Conservation. Every block represents a transformation of energy into information. The Bitcoin network expends - of electrical power to produce a block every 10 minutes. This work is not wasted — it creates the thermodynamic basis for settlement finality.

2,099,999,999,755,528 sats. The fixed supply is the bounded phase space. Each block's coinbase selects a subset of this space, creating a measurable quantity of Shannon information: H = −p_block · ln(p_block), where p_block = coinbase / cumulative_supply. Accumulated across all blocks, this entropy is the thermodynamic signature of the chain.

Conservation identity. For any block t: ΔU_nonce(t) = ΔU_block(t). The resolution of a valid nonce and the creation of a block are not two processes but one thermodynamic event. Ublock = E_P · p_block · H, and Unonce = T_nonce · E_P · ln(D·2³²). Equating and canceling E_P gives T_nonce = p_block · H / ln(D·2³²).
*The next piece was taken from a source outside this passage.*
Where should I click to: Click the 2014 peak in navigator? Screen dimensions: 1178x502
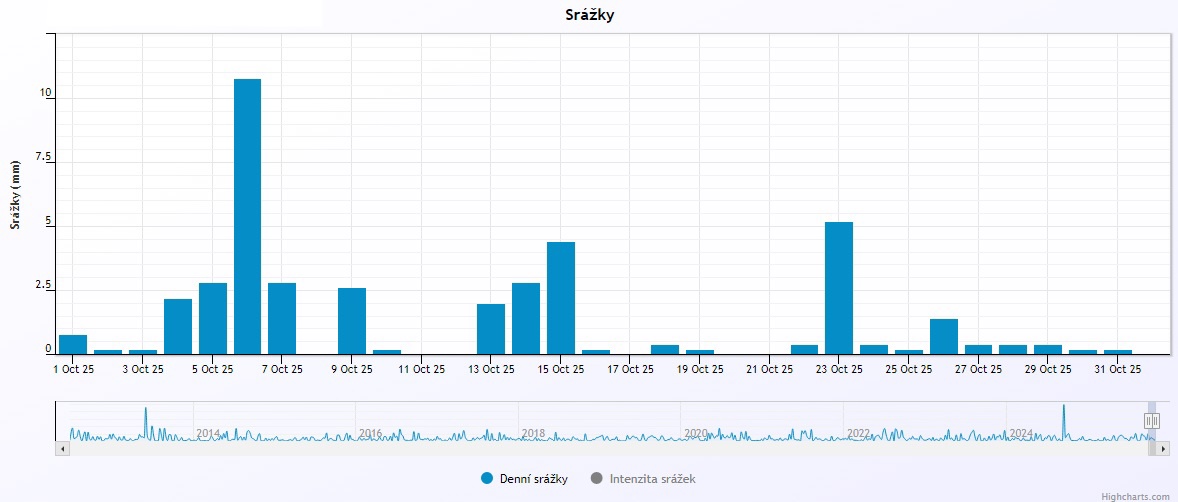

Genesis block. At Genesis: p_block=1, H=0, T_block=1, T_nonce=0. The first block created no thermodynamic surprise and required no proof-of-work. Every subsequent block adds non-zero internal energy to the system. Accumulation of bits is accumulation of energy is accumulation of time.

Nonce Kelvin. T_nonce = p_block · (−p_block·ln(p_block)) / ln(D·2³²) is the exact temperature of an irreversible computational transformation. It equates the Boltzmann multiplicity of the nonce search to the Shannon information of the block it produces, scaled by the block's thermodynamic intensity p_block. This is the first quantity in physics that gives the temperature of computation from observables alone, without inference or thermal measurement.